April 25, 2004

The Eagle: Former U.N. Weapons Inspector Blix Compares WMD search to witch-hunts

In some ways, the events leading up to the invasion of Iraq were similar to “the witch-hunts of past centuries,” former United Nations chief weapons inspector Hans Blix told a crowd at Texas A&M University on Friday night.

For those who believe in witches or weapons of mass destruction, he said, “the evidence does not have to be all that strong. You will take it.”

“ It seems to me that the U.S. and U.K. leadership were so convinced that there were weapons of mass destruction [in Iraq] that they couldn’t imagine they weren’t there,” Blix surmised.

...

In the autumn of 2002, Blix said Friday, he still had a “gut feeling” that Saddam was hiding WMDs. But, he added, it wasn’t his job to operate on gut feelings.

Then his team began inspecting numerous Iraqi sites based on U.S. intelligence reports and found nothing.

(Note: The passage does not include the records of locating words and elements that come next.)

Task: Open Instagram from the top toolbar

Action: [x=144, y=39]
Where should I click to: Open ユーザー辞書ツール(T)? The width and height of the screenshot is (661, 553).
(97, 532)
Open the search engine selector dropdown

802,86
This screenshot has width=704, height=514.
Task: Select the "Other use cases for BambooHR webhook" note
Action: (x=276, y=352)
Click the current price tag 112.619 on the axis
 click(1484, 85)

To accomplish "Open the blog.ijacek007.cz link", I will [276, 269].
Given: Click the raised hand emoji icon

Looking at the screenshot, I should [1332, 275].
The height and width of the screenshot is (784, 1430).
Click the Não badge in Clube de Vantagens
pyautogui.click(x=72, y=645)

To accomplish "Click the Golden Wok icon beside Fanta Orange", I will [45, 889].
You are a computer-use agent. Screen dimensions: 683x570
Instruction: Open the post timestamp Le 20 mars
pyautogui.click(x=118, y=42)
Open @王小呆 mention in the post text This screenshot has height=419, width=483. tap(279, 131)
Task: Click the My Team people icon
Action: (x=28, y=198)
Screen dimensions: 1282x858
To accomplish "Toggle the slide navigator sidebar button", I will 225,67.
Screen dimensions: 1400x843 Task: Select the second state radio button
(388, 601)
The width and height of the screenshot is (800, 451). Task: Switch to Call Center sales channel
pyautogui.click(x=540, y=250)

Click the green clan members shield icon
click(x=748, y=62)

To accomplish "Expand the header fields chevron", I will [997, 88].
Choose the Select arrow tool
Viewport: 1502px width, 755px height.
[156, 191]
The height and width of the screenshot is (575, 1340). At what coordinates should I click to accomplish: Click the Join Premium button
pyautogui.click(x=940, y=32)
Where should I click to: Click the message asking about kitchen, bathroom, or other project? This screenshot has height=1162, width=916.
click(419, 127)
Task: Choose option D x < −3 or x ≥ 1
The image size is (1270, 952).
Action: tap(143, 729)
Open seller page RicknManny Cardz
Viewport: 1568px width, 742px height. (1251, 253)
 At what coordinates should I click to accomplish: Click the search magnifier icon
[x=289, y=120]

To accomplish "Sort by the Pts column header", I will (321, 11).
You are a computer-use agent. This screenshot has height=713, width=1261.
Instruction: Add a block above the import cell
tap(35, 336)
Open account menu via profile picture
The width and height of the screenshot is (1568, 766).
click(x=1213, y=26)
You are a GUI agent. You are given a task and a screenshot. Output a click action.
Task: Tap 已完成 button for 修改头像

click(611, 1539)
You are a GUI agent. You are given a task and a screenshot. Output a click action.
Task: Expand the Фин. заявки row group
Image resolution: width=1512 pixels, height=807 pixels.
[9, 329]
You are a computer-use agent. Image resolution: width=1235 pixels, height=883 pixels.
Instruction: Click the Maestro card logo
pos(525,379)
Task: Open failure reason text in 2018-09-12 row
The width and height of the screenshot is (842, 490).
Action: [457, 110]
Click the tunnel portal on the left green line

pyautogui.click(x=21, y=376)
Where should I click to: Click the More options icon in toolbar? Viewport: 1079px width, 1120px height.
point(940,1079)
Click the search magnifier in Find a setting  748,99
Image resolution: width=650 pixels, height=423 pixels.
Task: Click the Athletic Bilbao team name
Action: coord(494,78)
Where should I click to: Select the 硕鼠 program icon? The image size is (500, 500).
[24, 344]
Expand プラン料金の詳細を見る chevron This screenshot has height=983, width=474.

Uh... what about this UN weapons inspector find in January 2003?
The prospect of war with Iraq rose sharply last night after United Nations weapons inspectors discovered 11 rocket warheads designed to deliver chemical weapons. They said Baghdad had failed to declare them.

...

Mr Blix said there were two roads towards resolving the crisis: disarmament or the use of force.

He said that he hoped the first road was still possible but added: "We feel that Iraq must do more than they have done so far in order to make this a credible avenue."

Iraq tried to shrug off the find. "These are 122mm rockets with an empty warhead," said Gen Hussam Mohammad Amin, the head of the Iraqi national monitoring directorate, who is Iraq's main liaison with the inspectors.

"These rockets are expired . . . they were in closed wooden boxes . . . that we had forgotten about."